What's the first thing you do when you buy a new car? Maybe you're an organised owner and sit down with the handbook/s and diligently read all the information therein. Perhaps you take it for a long drive, testing its capacity for speed, braking efficiency, safety, fuel consumption, noise, comfort, desirability in the eyes of other motorists. Do you look under the bonnet and calculate whether you can carry out all necessary servicing? Conceivably you give it a thorough valeting to validate your ownership. Would you consider removing the engine and replacing it with another from a different make and model? That seems unlikely as you would then have many other puzzles to solve.
However, that is precisely what the Ministry of Defence did in 1995 when ordering eight Special Operation Mk3 Chinook helicopters from US manufacturer Boeing. The MoD specified engines which would be built in UK, presumably to provide employment in a Member of Parliament's constituency. Access to security codes to test airworthiness was not included in the contract to which UK officials agreed.

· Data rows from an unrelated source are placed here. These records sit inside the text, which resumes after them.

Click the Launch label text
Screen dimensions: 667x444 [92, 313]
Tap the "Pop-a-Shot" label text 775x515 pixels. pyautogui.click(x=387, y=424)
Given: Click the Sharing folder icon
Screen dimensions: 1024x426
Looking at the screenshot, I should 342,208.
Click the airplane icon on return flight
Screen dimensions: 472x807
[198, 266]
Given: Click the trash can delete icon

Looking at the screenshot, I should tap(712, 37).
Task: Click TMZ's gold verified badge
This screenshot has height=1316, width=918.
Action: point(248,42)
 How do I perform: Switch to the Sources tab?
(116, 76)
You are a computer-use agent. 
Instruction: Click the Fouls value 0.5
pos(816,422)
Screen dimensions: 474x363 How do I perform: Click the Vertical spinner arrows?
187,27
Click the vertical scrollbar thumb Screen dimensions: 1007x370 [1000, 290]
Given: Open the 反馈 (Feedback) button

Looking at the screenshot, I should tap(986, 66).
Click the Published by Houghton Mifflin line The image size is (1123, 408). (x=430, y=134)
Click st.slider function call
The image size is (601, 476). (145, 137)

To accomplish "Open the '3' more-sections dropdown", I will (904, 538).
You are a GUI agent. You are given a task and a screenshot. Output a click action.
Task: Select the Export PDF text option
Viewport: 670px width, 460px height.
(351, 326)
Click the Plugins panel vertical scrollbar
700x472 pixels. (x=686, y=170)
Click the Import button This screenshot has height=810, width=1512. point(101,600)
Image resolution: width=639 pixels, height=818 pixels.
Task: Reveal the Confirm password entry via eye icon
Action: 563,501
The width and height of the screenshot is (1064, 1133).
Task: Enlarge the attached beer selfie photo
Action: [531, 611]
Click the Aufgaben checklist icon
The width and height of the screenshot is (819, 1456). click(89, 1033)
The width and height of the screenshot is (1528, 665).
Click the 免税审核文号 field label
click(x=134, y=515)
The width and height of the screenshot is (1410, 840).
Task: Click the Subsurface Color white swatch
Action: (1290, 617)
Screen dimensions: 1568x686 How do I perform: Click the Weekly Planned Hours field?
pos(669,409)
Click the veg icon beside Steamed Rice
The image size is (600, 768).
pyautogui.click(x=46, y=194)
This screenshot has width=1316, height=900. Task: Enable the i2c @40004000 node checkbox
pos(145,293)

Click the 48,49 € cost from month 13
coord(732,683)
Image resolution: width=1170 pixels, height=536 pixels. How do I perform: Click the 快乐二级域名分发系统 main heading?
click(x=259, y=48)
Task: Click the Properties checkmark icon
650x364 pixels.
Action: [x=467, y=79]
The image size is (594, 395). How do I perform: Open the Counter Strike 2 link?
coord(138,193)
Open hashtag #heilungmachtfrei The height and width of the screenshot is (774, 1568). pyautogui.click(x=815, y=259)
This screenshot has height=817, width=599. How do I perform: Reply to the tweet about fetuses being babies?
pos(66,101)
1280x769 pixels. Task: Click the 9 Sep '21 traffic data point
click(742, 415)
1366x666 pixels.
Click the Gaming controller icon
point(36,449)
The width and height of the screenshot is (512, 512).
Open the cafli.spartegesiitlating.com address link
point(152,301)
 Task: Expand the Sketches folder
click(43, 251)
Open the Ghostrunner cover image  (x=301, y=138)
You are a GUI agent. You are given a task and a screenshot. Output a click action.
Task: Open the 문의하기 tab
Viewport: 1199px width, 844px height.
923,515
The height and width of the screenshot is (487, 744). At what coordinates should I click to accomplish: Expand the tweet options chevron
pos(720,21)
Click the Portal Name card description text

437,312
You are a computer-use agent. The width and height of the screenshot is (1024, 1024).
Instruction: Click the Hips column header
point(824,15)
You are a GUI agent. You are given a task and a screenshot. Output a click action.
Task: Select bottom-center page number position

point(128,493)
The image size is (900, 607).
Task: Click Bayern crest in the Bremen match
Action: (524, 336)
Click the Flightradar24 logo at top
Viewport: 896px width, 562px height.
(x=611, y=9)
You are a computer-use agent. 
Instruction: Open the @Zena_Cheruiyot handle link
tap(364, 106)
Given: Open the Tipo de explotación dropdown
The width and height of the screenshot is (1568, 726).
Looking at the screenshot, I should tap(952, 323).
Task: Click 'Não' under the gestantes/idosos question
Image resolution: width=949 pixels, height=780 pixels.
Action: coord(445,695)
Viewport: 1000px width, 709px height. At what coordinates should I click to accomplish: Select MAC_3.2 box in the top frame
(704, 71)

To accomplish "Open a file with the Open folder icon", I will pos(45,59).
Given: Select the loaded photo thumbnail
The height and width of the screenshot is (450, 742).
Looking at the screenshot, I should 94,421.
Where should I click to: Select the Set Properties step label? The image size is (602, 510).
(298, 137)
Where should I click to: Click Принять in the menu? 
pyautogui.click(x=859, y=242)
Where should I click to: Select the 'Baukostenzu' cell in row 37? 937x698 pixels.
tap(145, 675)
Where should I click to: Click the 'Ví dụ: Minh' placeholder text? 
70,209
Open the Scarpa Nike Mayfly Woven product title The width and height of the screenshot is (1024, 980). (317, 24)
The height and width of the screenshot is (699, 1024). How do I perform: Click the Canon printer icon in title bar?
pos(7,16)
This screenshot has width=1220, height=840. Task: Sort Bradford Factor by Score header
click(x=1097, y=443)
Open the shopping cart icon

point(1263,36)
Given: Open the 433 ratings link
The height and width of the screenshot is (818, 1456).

In 2001, six years later, when the Chinooks were delivered they did not meet airworthiness standards, being considered safe only to fly not more than 500 feet from the ground in good visibility. They were then put into storage hangars.
A year later, in 2002, less complex Mk2 Chinooks were equipped for night flying but the infra-red computer screens had to be upgraded as the original screens partially obscured vision, making them less safe to fly. The upgrade cost £32.3 million.
Two years after this, in 2004, the MoD declared that in order to make the 'new' helicopters airworthy by 2008 it would spend £215 million on a high-level upgrade. Organising the contract took far longer than expected and it was soon abundantly clear that the Chinooks would not be ready to fly until 2011.
In 2007 the upgrade was cancelled because the MoD said it would take too long. That decision cost £17.25 million for the work already completed. The MoD decided on a cheaper option with a new night vision system. This was estimated at a cost of £53 million. This has since risen to £112 million with an unknown sum for night vision equipment.
The MoD confidently stated that it would have one of the eight Chinooks operational by 2009 with the other seven ready by 2010. It is now the seventh month of 2009 and no 'new' Chinooks are yet in service.
The RAF's 48 Chinooks are ageing; some are in poor condition and are being used to provide spare parts to keep others in the air in Afghanistan. There are currently ten deployed in Afghanistan(February 2009)
When or perhaps if the eight Mk3 Chinooks, now all 'reverted' to Mk2/2a to make them available more quickly, finally take to the air the whole procurement fiasco will have cost more than £422 million. In all probability it will cost more than £500 million. It seems that they may not now see service in Afghanistan but will be used in training aircrew.
In the meantime, in-service RAF Chinooks will fly more hours, new rotor blades have been fitted to Sea King helicopters and six Danish Air Force Merlins have been bought and are being converted.
And still the Government insists that the Military are better equipped than they have ever been –they don't seem to realise that's not at all the same as saying they are 'best equipped' which is what all the friends and relations of serving personnel desperately want to hear.
Today eight more bodies were repatriated to the UK. There was, as usual, no coverage of casualties in the media. They will be supported by charity.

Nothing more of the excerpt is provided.